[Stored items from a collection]
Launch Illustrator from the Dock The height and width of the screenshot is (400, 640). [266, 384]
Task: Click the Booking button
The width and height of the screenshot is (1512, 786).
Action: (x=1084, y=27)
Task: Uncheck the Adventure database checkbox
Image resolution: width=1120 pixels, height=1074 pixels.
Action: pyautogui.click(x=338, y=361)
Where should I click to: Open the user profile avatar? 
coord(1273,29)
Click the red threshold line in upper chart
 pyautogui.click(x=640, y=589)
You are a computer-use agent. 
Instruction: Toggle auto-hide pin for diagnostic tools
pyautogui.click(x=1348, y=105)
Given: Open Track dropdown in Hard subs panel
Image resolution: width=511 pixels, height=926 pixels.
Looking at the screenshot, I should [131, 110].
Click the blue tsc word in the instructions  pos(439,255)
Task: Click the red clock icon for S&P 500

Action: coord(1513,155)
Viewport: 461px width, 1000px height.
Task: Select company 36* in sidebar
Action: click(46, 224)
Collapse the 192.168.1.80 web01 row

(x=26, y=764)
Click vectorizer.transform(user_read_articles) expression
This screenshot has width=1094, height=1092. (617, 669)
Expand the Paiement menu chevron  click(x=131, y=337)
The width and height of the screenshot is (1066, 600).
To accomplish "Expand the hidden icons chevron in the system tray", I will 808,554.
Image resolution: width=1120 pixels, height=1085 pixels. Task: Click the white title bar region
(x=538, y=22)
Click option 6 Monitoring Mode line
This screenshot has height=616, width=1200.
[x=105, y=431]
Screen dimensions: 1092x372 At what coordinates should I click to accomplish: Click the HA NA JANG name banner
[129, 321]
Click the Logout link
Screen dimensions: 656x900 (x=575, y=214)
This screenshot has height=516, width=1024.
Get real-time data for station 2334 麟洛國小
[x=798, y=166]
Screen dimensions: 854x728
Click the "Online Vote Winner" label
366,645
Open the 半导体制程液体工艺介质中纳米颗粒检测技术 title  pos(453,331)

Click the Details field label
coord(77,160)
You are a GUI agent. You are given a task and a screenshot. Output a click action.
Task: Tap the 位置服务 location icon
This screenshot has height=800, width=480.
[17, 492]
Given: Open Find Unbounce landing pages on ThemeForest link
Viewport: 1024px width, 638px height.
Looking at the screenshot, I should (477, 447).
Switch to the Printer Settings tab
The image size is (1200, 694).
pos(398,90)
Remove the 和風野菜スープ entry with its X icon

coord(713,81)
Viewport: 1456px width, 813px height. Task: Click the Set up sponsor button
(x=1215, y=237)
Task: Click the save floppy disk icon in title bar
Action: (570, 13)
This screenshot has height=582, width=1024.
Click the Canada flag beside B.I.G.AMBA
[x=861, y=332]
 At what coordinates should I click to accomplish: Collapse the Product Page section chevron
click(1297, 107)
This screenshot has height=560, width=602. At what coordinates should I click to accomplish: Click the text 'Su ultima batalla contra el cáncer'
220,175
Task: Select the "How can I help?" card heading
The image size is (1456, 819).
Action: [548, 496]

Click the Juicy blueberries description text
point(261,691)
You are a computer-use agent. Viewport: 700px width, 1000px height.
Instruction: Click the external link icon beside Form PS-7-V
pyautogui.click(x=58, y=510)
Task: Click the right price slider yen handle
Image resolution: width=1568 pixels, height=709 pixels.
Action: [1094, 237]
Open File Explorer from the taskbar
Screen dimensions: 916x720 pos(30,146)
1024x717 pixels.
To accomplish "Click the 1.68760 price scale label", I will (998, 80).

- **Problem to solve**
In the records above, find the lines containing "will" and copy them.

- **Answer box**
To accomplish "Expand the hidden icons chevron in the system tray", I will 808,554.
To accomplish "Click the 1.68760 price scale label", I will (998, 80).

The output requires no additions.